Records for this task:

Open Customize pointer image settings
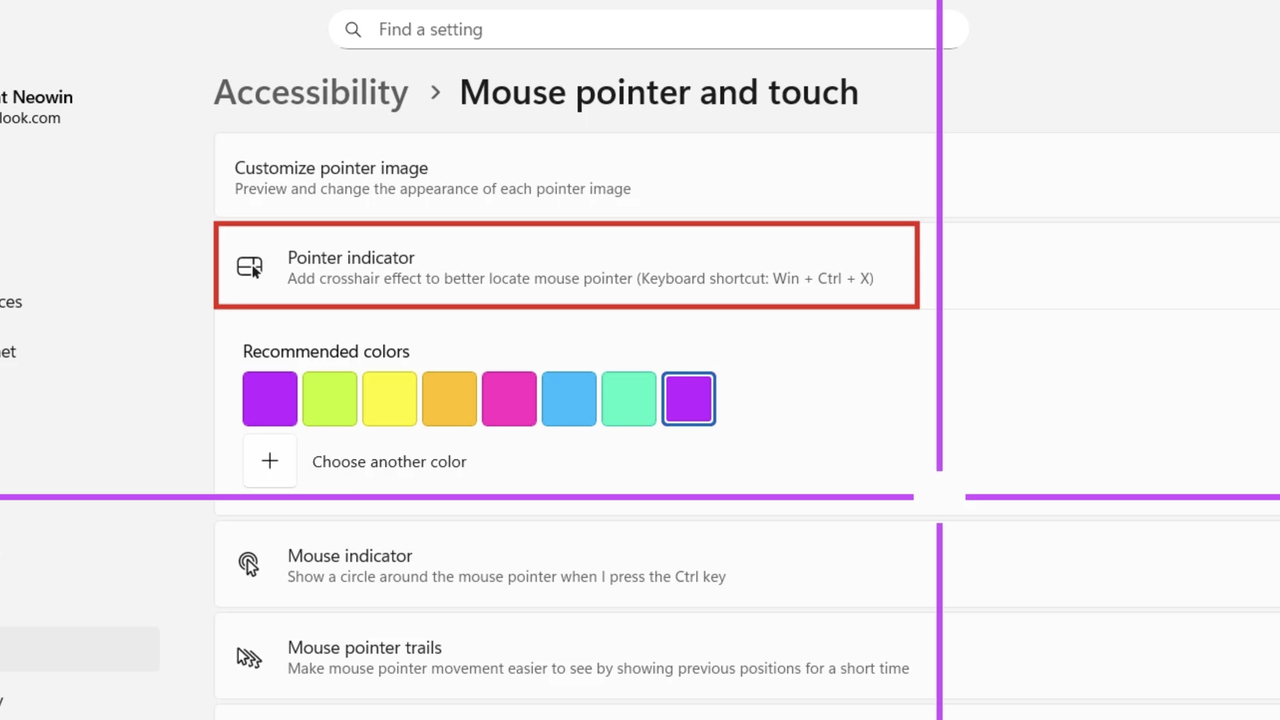 pyautogui.click(x=331, y=168)
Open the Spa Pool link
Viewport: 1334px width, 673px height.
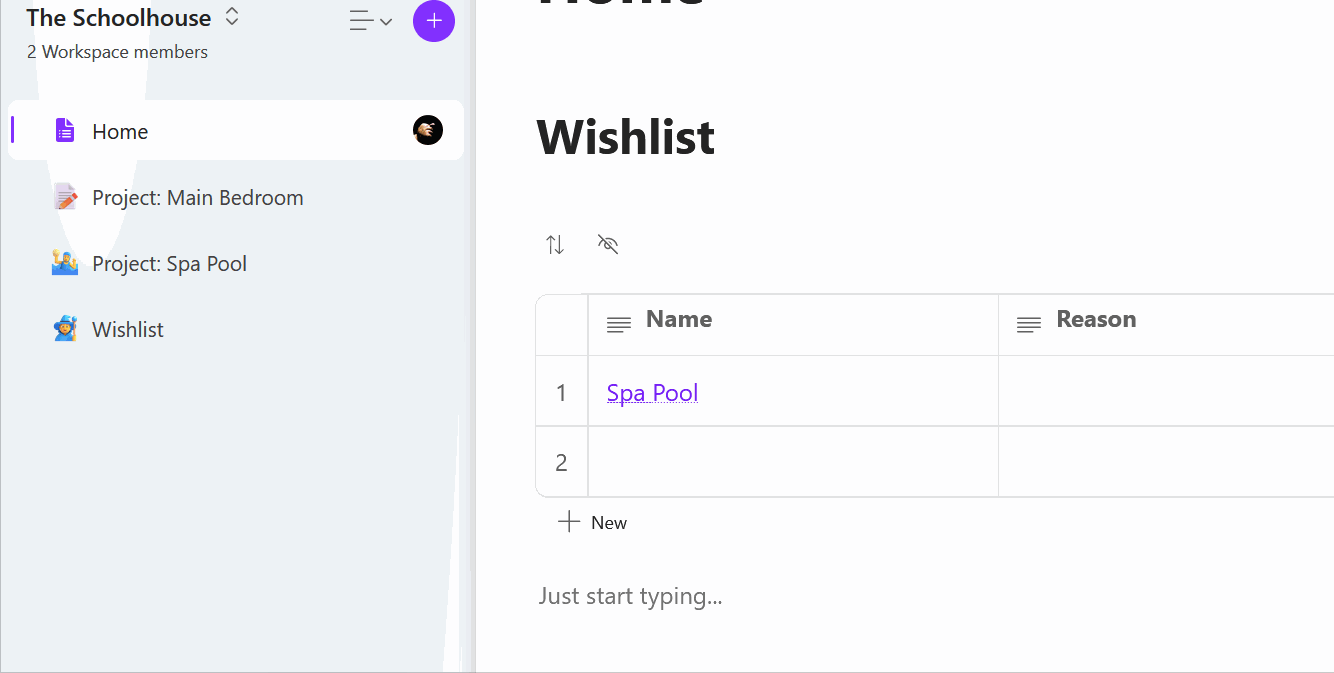pyautogui.click(x=652, y=393)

What is required:
Reproduce the records above with every "Open" swapped for "Select" and nothing else altered, omitting the pictures.

In response:
Select Customize pointer image settings
 pyautogui.click(x=331, y=168)
Select the Spa Pool link
Viewport: 1334px width, 673px height.
pyautogui.click(x=652, y=393)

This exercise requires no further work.